Faculty members Christie Milliken, Cristina Santos, Liz Clarke and fourth-year student Yasmin Evering-Kerr will touch on the ways #MeToo and #TimesUp have affected both Hollywood and the field of film studies in recent months. A moderated discussion will be followed by a question-and-answer period.

Later in the afternoon, the Centre for Women’s and Gender Studies presents a series of events to draw attention to missing and murdered Indigenous women and girls.

An art installation and poster display will highlight The REDress Project, which uses red dresses to symbolize Indigenous women who have disappeared or been killed. There will also be banners in high-traffic areas that will highlight personal stories of missing and murdered Indigenous women and girls.

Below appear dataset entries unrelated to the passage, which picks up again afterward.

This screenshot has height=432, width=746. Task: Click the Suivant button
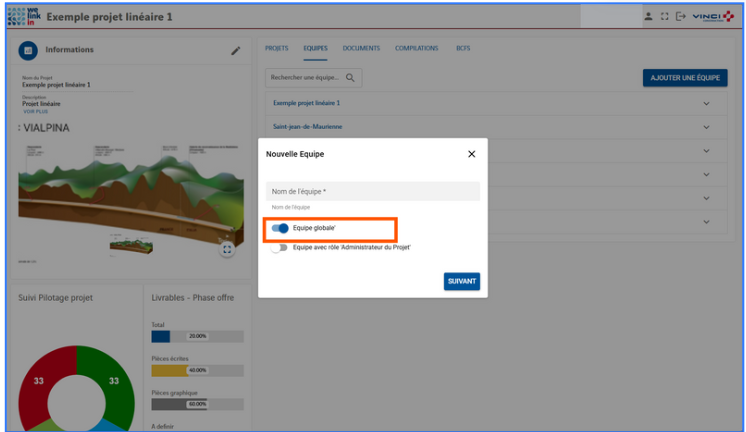[x=462, y=282]
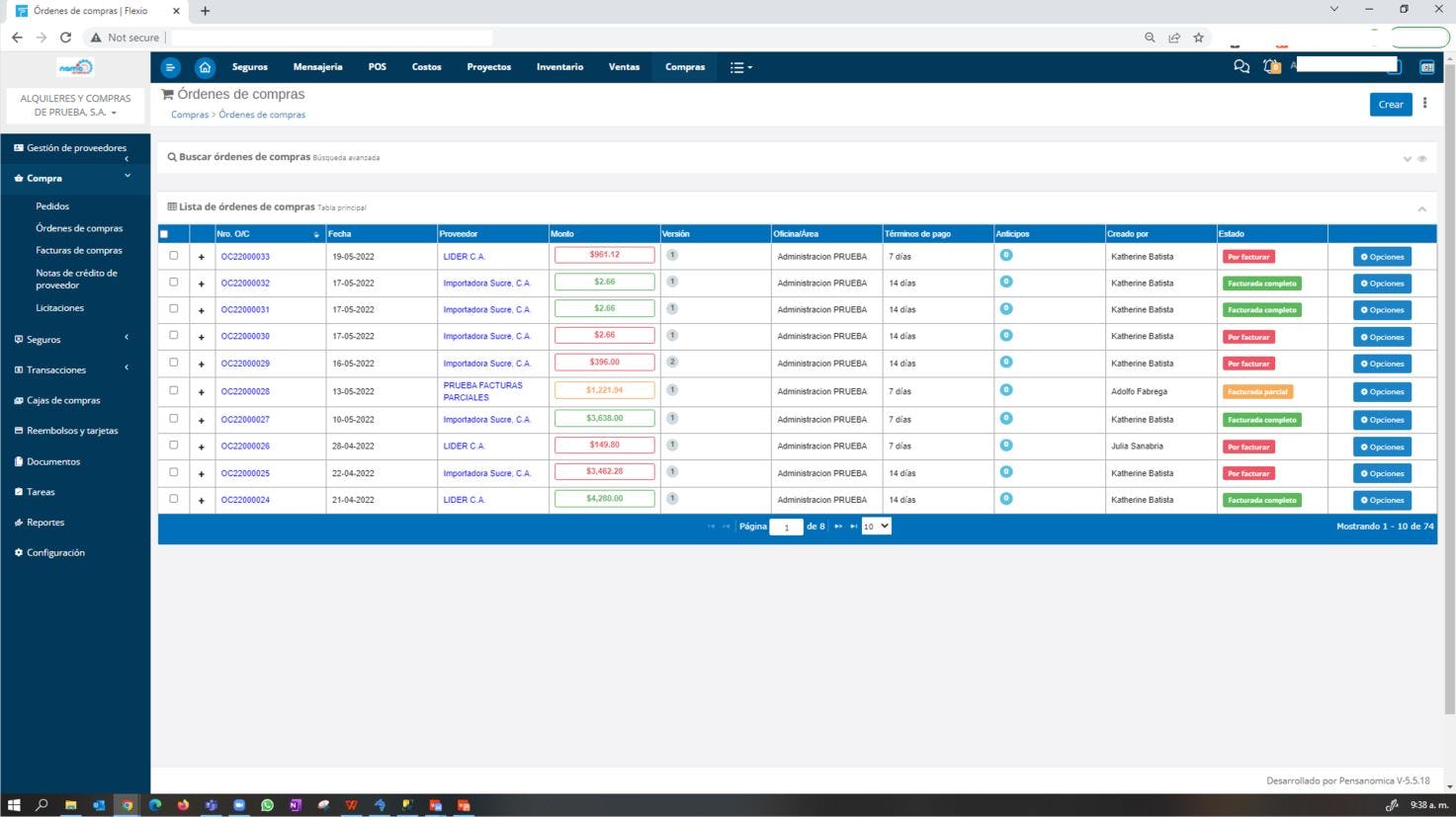Open the messaging chat icon in top bar
Screen dimensions: 1456x817
tap(1242, 66)

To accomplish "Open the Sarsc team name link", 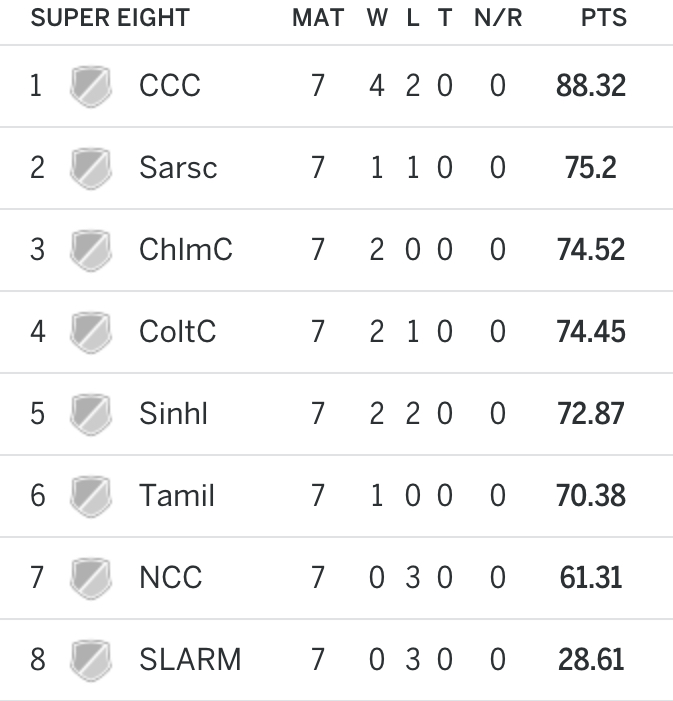I will point(178,168).
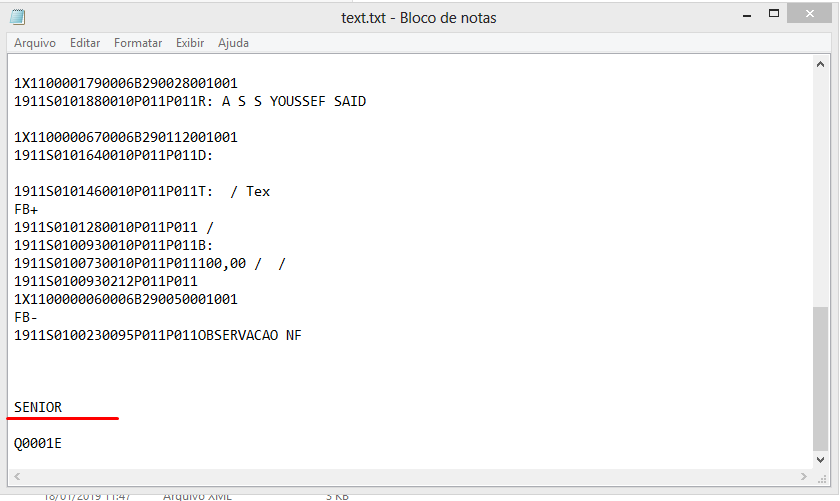This screenshot has width=840, height=501.
Task: Click the Notepad icon in the title bar
Action: (x=18, y=17)
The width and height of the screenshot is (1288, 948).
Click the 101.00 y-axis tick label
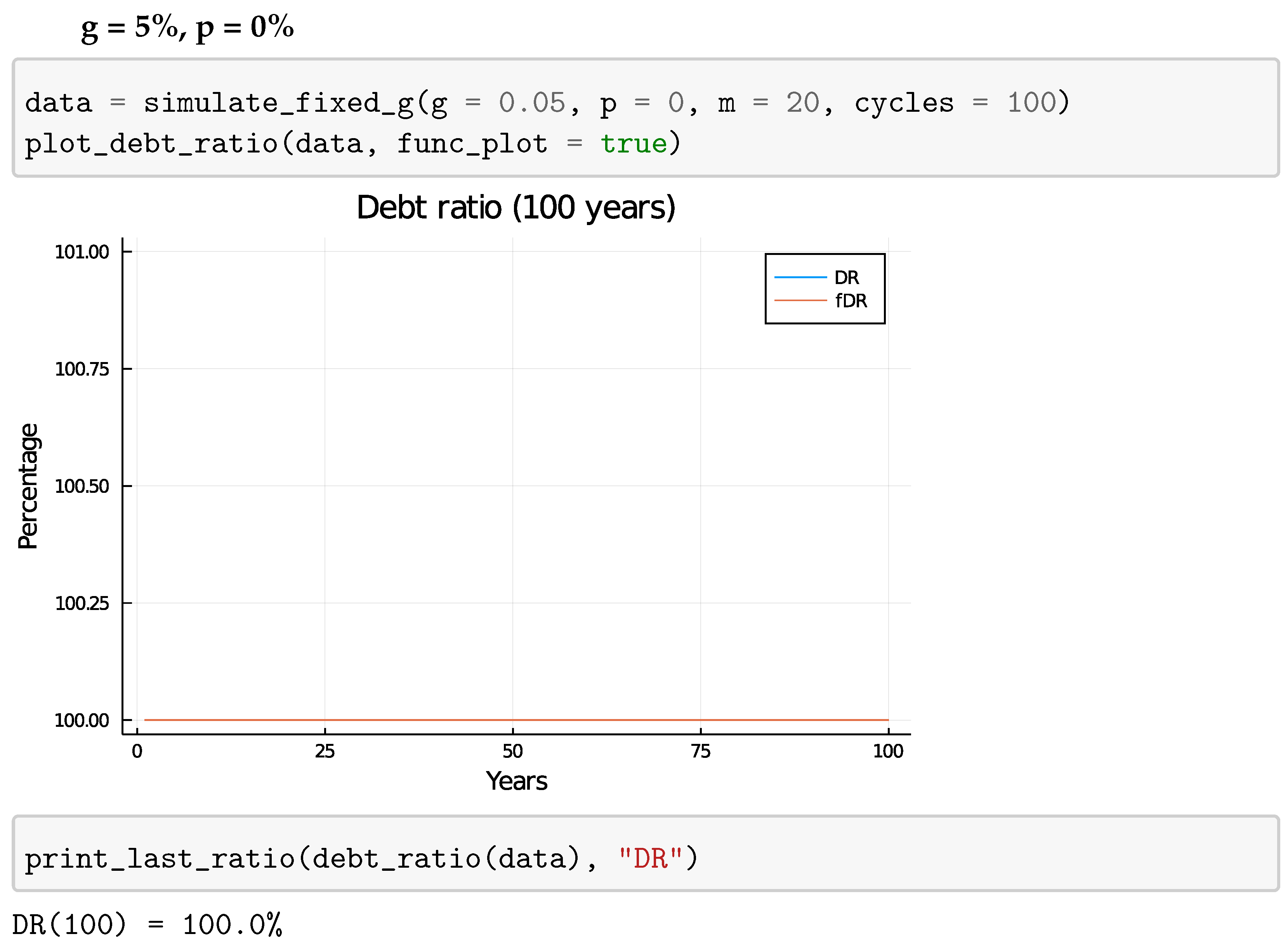pyautogui.click(x=82, y=252)
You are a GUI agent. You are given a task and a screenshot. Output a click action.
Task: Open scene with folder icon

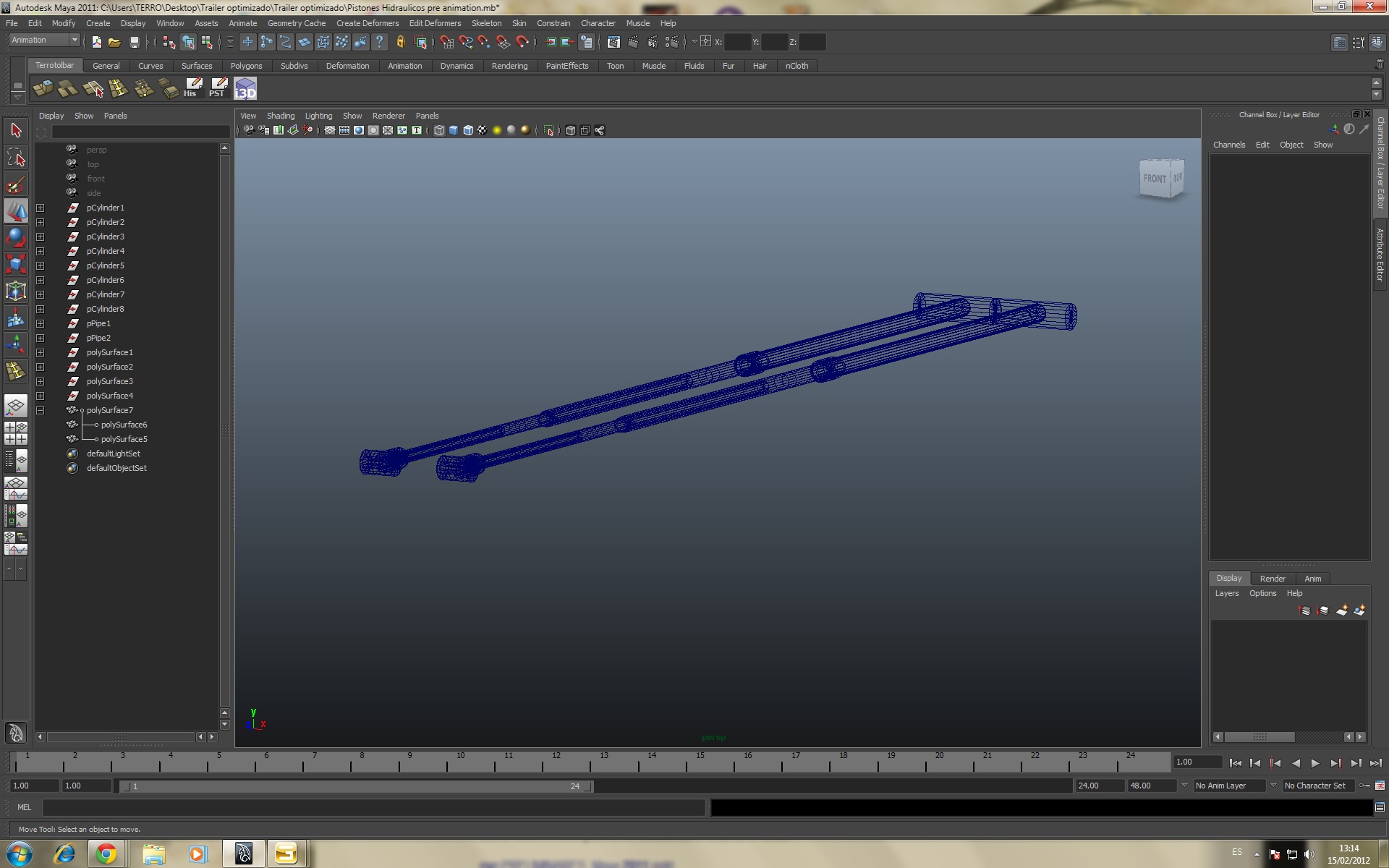(114, 42)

At 3 p.m., a Round Dance supported by Indigenous women drummers will be held in Market Hall. This will be followed at 4 p.m. by a panel discussion featuring Robyn Bourgeois, an Indigenous scholar and assistant professor in the Centre for Women’s and Gender Studies, in AS 215.

“The REDress Project and poster display will provide a powerful memorial to Indigenous women who have gone missing or been murdered,” said Margot Francis, Associate Professor in the Centre for Women’s and Gender Studies and co-organizer of the day’s events.

Francis said Indigenous women are nearly three times more likely to be killed by a stranger than non-Indigenous women, and nearly half of their cases remain unsolved.

“The most recent of these unsolved cases, that of 15-year-old Tina Fontaine of the Sagkeeng First Nation in Manitoba, who was murdered in 2014, exemplifies the failures of the justice system to address this violence.”

Jane Theriault-Norman, a student of Mi’kmaw and settler heritage and a second-year Kinesiology major who also helped organize the day’s events, said she was excited and nervous to see the red dresses hanging around the Brock campus.

“While the installation will be powerful and beautiful, I know it will also be emotional to be confronted with such a strong visual reminder of the violence Indigenous women, girls and gender minorities endure.”

The Centre’s events were organized in partnership with Aboriginal Student Services, the BUSU Student Justice Centre, the Human Rights and Equity Office and the Ontario Public Interest Research Group, and were supported by the Graduate Students’ Association, OSSTF District 35, Social Justice and Equity Studies, Student Life, the Tecumseh Centre of Aboriginal Research and Education, the Vice-Provost Teaching, Learning and Student Success, the Indigenous Solidarity Coalition, Brock Aboriginal Education Council and CUPE Local 4207.

All events are open to the public, and everyone is welcome.